*Provided records*:

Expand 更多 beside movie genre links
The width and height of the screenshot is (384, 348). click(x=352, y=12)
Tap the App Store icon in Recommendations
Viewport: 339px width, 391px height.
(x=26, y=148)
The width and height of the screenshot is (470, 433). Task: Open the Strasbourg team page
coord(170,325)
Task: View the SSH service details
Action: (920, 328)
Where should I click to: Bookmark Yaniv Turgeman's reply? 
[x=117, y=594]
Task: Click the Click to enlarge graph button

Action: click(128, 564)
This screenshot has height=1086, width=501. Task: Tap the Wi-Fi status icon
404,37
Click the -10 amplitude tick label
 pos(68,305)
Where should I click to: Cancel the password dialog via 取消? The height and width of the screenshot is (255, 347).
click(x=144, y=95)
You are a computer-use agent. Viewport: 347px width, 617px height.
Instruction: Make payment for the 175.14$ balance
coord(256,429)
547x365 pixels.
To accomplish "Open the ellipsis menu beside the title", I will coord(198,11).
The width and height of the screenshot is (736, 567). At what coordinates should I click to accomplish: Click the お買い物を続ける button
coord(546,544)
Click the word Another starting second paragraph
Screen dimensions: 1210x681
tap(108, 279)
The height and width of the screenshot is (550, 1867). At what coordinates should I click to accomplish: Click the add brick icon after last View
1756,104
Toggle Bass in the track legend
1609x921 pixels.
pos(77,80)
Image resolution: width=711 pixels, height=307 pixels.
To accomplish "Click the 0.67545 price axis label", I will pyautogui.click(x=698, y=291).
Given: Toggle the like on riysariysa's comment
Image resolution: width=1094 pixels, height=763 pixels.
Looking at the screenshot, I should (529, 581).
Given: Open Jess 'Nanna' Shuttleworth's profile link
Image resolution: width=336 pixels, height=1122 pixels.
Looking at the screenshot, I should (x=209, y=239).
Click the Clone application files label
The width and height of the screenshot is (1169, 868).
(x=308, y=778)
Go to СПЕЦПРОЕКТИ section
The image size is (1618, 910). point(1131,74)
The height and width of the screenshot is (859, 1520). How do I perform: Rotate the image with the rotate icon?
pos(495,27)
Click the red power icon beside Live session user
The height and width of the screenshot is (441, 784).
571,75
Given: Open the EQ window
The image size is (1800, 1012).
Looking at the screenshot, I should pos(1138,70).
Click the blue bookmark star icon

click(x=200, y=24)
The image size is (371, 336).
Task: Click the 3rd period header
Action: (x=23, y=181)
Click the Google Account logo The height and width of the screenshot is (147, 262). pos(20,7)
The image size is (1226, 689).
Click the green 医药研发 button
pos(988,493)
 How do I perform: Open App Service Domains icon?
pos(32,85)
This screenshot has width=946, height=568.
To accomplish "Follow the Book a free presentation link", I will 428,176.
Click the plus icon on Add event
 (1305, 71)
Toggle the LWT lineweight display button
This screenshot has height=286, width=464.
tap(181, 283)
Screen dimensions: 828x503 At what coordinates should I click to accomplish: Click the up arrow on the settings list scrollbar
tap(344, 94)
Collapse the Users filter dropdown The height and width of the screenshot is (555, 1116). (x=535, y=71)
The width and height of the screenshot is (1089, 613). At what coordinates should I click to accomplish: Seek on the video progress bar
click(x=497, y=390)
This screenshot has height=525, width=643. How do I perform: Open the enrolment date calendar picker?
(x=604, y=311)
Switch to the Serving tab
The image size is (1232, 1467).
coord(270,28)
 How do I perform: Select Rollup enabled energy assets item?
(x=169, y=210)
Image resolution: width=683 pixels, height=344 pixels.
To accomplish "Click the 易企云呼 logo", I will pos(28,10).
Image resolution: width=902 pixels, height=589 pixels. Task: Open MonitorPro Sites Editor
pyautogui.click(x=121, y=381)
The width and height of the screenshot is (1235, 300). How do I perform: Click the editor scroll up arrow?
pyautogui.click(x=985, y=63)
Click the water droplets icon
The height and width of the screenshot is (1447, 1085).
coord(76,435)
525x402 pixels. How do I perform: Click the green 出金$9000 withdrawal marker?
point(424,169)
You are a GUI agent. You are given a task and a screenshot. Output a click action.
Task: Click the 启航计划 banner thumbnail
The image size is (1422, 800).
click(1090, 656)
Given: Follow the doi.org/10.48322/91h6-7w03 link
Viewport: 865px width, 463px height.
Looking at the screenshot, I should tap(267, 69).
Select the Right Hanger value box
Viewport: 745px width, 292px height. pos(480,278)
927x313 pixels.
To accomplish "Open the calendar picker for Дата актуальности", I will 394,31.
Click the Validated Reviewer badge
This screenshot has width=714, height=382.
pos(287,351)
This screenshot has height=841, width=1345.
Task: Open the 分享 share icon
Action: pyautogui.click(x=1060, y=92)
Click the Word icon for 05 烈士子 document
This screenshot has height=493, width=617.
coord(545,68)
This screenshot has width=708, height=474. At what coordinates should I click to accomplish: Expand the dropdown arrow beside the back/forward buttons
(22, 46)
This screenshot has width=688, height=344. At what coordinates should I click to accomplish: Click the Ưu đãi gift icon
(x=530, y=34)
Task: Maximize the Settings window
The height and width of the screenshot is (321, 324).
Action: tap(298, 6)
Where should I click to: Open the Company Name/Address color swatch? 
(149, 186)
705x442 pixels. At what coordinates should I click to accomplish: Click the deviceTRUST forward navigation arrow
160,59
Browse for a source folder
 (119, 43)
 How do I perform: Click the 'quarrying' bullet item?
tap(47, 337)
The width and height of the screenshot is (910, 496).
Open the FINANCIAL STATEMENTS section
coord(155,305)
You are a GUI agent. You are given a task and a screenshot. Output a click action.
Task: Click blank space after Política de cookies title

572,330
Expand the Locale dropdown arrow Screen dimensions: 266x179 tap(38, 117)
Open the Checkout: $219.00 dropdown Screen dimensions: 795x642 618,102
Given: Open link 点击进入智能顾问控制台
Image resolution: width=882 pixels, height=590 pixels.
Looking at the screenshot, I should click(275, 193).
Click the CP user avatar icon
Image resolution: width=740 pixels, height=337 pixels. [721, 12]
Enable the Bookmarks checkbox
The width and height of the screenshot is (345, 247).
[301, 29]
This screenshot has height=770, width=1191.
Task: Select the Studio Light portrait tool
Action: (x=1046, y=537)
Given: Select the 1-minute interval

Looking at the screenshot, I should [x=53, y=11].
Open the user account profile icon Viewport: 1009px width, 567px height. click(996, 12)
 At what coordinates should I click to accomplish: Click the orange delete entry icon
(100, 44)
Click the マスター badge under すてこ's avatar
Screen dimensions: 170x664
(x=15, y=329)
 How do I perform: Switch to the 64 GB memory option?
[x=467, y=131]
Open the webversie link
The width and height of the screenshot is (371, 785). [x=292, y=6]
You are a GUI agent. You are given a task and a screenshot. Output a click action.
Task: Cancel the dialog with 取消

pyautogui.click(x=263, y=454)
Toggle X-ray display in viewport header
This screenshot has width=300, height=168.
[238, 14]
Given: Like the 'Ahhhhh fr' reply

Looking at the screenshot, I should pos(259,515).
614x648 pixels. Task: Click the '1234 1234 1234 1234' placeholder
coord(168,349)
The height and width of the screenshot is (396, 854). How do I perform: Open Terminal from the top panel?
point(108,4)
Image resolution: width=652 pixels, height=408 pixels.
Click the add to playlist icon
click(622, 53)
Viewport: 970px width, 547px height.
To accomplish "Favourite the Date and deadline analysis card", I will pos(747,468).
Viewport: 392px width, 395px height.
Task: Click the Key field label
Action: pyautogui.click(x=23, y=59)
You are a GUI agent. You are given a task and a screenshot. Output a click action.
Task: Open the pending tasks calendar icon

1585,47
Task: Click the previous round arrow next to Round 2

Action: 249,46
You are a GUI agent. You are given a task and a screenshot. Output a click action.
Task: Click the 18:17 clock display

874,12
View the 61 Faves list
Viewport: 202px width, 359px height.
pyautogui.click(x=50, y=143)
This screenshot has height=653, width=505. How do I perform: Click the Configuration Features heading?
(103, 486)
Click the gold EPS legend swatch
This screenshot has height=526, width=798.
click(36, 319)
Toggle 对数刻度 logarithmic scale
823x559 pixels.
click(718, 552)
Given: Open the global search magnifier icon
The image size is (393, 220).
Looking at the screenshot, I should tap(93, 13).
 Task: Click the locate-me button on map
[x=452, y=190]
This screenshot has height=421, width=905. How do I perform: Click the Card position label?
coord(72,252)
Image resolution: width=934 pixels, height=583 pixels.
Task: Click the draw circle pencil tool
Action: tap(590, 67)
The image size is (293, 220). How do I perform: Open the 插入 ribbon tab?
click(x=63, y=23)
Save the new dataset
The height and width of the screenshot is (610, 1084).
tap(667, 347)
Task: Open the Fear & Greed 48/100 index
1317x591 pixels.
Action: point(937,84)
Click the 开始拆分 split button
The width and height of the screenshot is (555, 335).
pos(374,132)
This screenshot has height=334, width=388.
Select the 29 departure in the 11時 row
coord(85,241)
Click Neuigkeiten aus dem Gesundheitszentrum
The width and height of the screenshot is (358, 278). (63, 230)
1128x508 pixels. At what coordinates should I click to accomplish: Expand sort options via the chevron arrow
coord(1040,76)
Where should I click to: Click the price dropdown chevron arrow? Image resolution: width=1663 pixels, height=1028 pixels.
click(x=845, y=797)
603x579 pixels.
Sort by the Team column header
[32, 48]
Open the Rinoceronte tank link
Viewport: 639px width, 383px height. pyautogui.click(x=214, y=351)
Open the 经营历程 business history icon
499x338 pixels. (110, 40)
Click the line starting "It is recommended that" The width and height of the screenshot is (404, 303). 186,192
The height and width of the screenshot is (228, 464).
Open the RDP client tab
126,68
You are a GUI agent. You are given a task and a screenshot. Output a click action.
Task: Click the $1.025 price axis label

*Your goal*:
Can you reproduce the listing verbatim, starting at its very first line and ending at the line that contains "(x=26, y=148)", with both of those lines included?

*Worked solution*:
Expand 更多 beside movie genre links
The width and height of the screenshot is (384, 348). click(x=352, y=12)
Tap the App Store icon in Recommendations
Viewport: 339px width, 391px height.
(x=26, y=148)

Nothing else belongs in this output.